Three systems of veins disgorge blood into the sinus venosus.

  1. The vitelline system from the yolk sac: This system is a nursery for blood cells. You think of a yolk sac as being part of a feeding system for an embryo. It lost that function when placental mammals invented our placentas. But, the vitelline system is still associated with the gut. In fact, the portal vein is one important adult derivative of a plexus vitelline veins that surround the duodenum (by the way, the duo+denum is two+ten fingers in length, and "vitelline" means glassy, and gets this name from the shiny appearance of the membrane.)
  2. The umbilical system: Originally, there are two umbilical veins that return recharged blood from the chorionic plexi of the placenta. We owe our oversized human brains to these veins (and the placenta). Most of the right umbilical vein regresses. The left umbilical vein takes a short cut through the liver (the ductus venosus), and the oxygenated blood is delivered into the inferior vena cava and then into the sinus venosus/right atrium. As you would expect, most of this umbilical system is useless after birth. See the List of Derivatives if you want the details.
  3. The cardinal system: It is messy. Here is the main story—The anterior cardinals (or precardinals) drain the brain. The blood gets dumped into the common cardinal veins, and these common cardinals empty into the sinus venosus. If you had to guess at this point, you would probably guess that these guys turn into parts of the internal jugular veins and the superior vena cava of adults. You would be right. The lower part of the left anterior cardinal vein actually regresses, but before it does that, a new conduit is needed to carry blood from the left side of our embryo's cranium back to the heart. That is where the left brachiocephalic vein comes in. It is a left-to-right venous shunt that only develops secondarily. Now for the posterior cardinals: These veins service the "mesonephros." Never heard of it. That's because it regresses pretty quickly (except for a few leftovers in the testes). So when the mesonephros regresses so do most parts of the posterior cardinal veins. The rostral-most part on the right side turns into the root of the azygos vein (the part that's attached to the superior vena cava). The inferior vena cava comes from bits and pieces of the 2nd and 3rd generation versions of the cardinal system. These 2nd and 3rd generation systems are called the sub- and supra-cardinals. The subcardinals drain the kidneys and gonads, and the more dorsally situated supracardinals drain the body wall.

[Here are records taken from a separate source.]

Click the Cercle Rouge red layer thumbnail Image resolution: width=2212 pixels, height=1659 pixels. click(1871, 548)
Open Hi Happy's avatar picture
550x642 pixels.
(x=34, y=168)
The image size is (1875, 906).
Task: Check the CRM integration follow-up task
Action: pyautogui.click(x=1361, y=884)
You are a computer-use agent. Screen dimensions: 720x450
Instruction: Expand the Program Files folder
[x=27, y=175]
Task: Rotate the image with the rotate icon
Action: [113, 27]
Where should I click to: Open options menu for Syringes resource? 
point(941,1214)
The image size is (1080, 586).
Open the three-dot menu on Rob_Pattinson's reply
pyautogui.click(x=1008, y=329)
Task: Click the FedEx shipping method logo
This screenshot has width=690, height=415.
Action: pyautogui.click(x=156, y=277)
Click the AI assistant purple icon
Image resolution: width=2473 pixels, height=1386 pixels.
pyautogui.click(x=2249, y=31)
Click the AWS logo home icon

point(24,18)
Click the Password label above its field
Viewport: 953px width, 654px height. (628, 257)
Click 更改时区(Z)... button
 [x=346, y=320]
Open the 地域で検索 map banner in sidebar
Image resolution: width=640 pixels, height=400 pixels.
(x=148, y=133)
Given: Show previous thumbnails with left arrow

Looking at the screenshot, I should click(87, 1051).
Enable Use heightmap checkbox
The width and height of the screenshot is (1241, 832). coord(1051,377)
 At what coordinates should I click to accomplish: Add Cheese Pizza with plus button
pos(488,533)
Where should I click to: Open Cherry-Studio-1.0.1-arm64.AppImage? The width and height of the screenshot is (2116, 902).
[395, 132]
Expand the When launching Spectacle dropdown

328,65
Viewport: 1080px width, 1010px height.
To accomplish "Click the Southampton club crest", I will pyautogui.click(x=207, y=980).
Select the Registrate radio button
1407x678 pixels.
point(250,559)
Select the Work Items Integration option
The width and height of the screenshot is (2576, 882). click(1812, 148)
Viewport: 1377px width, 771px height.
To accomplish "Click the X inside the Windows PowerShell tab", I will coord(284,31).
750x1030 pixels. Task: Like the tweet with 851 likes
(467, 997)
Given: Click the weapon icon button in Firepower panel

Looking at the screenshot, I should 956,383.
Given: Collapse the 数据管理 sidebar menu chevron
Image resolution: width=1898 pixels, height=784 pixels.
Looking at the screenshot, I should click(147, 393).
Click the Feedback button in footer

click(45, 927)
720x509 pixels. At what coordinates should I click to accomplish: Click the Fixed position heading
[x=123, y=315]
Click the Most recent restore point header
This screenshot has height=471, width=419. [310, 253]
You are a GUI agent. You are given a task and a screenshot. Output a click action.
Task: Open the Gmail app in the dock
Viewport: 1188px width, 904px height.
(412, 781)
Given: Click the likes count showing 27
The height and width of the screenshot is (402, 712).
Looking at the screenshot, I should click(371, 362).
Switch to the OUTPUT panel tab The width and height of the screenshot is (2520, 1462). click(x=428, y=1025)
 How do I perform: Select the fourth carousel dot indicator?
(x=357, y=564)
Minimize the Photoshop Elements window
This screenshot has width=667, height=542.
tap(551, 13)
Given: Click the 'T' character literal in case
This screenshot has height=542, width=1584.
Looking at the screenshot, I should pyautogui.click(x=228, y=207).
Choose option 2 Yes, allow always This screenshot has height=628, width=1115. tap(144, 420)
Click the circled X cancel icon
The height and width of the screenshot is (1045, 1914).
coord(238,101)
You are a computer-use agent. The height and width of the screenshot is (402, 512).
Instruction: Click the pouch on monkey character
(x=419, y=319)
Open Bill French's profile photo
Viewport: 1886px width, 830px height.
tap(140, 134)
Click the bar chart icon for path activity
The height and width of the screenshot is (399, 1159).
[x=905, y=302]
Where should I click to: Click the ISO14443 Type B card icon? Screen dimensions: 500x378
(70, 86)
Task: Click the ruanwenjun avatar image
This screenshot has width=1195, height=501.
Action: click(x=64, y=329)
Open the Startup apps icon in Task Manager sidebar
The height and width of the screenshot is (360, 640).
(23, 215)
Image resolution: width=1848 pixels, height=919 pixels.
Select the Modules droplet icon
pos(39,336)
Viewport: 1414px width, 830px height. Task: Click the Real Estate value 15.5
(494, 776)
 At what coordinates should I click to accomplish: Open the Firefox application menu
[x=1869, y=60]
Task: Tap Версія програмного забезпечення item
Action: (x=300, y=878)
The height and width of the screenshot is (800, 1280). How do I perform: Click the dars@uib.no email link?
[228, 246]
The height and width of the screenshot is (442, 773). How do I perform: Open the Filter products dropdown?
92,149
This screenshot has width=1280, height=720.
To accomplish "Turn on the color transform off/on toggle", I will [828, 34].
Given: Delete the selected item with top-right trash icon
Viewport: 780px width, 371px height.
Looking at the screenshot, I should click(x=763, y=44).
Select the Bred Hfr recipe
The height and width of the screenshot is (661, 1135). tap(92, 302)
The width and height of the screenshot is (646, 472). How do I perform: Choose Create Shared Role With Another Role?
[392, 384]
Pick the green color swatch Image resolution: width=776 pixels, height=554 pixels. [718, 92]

The heart starts out with its venous side (sinus venous and atrium) located caudally.

From an adult perspective, we think of the atria as being on top. It doesn't start that way, however. The venous side of the heart is initially situated next to the transverse septum. The three systems of veins, reviewed above, penetrate the septum transversum to enter the sinus venosus. But over a 3-4 day period the heart rotates rolls in the sagittal plane. The result is that the sinus venous and common atrium are now located dorsal (deep) to the common ventricle.

The heart and arterial trunk are split into the adult compartments by six growing walls of tissue (septae).


References in Embryology

Pictorial Human Embryolgy by S.G. Gilbert
This is a stunning piece of art that every pediatrician; no, make that every physican, should have. It is about $20 from the University of Washington Press. ISBN 0295-96631-9 hardcover and ISBN 0-295-96632-7 in paperback. It doesn't cover abnormalities, but for a concise description, both visual and verbal, of normal human development, this book cannot be beat.
The Developing Human, Clinically Oriented Embryology, 5th ed
This book by K.L. Moore and T. Persaud serves the market. All you need, and more, to pass the boards. If you want to know why developmental biology is intellectually exciting, you will have to search elsewhere.